La Belgique, également, accorde des allocations qu’elle dénomme «secours» aux personnes seules, ayant charge d’enfants, ainsi qu’aux enfants inadaptés et aux infirmes. Dans la pratique, ces allocations obligatoires sont complétées par des allocations facultatives, laissées à l’initiative des commissions, au profit des personnes âgées, des chômeurs qui ne peuvent bénéficier de l’assurance chômage, de certains instables (vagabonds, personnes sortant de prison, etc.). Les commissions d’assistance ont une très grande liberté d’intervention et peuvent pratiquement faire face à tous les besoins, si particuliers soient-ils (ex.: versement d’une allocation pour remplacer un instrument de travail indispensable, détruit ou perdu).

La Grande-Bretagne accorde aux personnes âgées des prestations d’assistance, cash benefits (complémentaires lorsqu’elles sont déjà bénéficiaires d’une pension de retraite des assurances sociales). Le montant de la prestation varie selon que le bénéficiaire est seul ou a un conjoint, et peut être augmenté en raison des charges fiscales et du logement. Pour les personnes n’ayant pas atteint l’âge de la retraite, le versement de l’allocation peut être subordonné à la condition que le bénéficiaire s’inscrive dans un bureau de placement ou suive un cours de réadaptation professionnelle. Le montant des allocations est révisable chaque année.

Les États-Unis d’Amérique accordent des allocations aux aveugles, aux personnes âgées, aux citoyens américains rentrant des pays étrangers, aux enfants pour leur éducation ou leur entretien.

La France accorde des allocations aux personnes âgées (65 ans et plus), et, avant cet âge, aux infirmes, aux grands infirmes (plus de 80 p. 100 d’invalidité), et, dans une moindre mesure, aux malades.

En principe, l’allocation est individuelle; il est rare qu’elle soit augmentée en raison des charges de famille, car on estime que le cas de chaque individu doit être examiné séparément, compte tenu du principe de la spécialisation des formes d’aide sociale.

Cependant, les besoins familiaux sont pris en considération lorsqu’il s’agit de venir plutôt en aide à la famille qu’à l’individu (aide pour le logement, aide pour les familles dont le soutien est parti faire son service militaire, aide aux familles qui ne perçoivent pas d’allocations familiales ou qui ont besoin de secours complémentaires pour les enfants).

On notera que, pour éviter un détournement de ces allocations, il peut être institué une mesure de tutelle aux prestations sociales.

Prestations en nature

La plupart des prestations en nature ne sont en réalité que des remboursements de frais engagés à l’occasion d’un besoin déterminé. La prestation n’est donc pas vraiment effectuée par la collectivité qui donne l’assistance.

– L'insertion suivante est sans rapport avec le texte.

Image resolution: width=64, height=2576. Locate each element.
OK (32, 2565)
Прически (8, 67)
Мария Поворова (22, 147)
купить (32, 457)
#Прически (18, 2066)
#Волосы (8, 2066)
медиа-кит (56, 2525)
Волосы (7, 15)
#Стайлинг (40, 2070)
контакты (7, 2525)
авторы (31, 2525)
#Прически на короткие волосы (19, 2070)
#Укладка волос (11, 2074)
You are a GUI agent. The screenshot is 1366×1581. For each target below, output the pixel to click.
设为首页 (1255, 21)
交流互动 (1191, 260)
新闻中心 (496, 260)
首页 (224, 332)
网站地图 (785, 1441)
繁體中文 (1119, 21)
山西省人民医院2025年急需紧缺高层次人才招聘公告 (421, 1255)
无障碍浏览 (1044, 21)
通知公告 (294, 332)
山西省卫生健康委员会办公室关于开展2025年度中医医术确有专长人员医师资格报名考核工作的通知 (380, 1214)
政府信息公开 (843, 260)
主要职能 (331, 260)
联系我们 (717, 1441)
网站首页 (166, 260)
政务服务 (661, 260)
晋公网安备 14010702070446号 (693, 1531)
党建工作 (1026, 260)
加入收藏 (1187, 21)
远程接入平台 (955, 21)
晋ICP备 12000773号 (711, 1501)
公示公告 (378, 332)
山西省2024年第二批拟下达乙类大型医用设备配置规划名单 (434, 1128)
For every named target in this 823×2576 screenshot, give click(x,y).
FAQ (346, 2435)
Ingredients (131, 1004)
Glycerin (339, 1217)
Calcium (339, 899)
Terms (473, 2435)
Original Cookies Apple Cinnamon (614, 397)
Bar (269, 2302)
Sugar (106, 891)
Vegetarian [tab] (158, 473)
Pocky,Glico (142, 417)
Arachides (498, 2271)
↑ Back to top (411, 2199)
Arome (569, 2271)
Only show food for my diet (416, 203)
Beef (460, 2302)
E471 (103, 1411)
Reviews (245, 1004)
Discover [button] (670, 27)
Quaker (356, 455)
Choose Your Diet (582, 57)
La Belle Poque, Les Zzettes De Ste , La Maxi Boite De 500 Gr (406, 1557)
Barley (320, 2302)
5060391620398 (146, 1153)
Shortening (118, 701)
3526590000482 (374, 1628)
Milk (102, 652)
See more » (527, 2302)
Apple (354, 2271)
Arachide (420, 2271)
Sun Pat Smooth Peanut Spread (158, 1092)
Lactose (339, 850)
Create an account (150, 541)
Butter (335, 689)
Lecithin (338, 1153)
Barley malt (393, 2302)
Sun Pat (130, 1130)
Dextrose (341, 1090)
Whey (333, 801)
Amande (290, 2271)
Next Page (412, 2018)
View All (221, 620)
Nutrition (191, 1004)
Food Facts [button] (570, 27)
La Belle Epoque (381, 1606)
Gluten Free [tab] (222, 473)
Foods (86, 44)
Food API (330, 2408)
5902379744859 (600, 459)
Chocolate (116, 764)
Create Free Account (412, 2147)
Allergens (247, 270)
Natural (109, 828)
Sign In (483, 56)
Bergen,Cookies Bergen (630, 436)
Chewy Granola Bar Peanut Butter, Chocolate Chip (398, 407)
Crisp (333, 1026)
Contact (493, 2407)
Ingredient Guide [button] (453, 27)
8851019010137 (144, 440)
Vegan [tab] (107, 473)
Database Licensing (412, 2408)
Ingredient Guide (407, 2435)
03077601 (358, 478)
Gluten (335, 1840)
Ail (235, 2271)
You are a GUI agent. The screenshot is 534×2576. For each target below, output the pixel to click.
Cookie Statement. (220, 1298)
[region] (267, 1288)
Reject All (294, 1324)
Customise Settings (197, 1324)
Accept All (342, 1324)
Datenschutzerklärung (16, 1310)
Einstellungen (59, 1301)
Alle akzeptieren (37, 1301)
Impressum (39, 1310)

Ce système est très largement pratiqué par la plupart des pays. Aux avantages généraux des prestations en nature (éviter une dilapidation des fonds, s’assurer de la réalité du besoin) s’ajoute le fait, pour les services d’assistance plus ou moins bien équipés en vue d’assurer directement des prestations personnalisées, de les faire assurer par des organismes indépendants, voire par des particuliers. Ainsi, le service sera sans doute meilleur si l’on s’adresse à des spécialistes. En outre, si ces services sont assurés dans des établissements ouverts à tous, on évite la ségrégation des assistés.

En assurant le remboursement de ces frais, les services d’assistance peuvent promouvoir une politique de financement et d’investissement sanitaire et social qui profitera à toute la nation, et pas seulement aux assistés.

C’est principalement pour les besoins de santé que ce système est suivi. La plupart des pays, en effet, assurent une aide hospitalière à ceux qui n’ont pas de ressources suffisantes. Il est rare que des établissements soient spécialisés pour les indigents; dans les systèmes modernes, les établissements de soins sont ouverts à tous.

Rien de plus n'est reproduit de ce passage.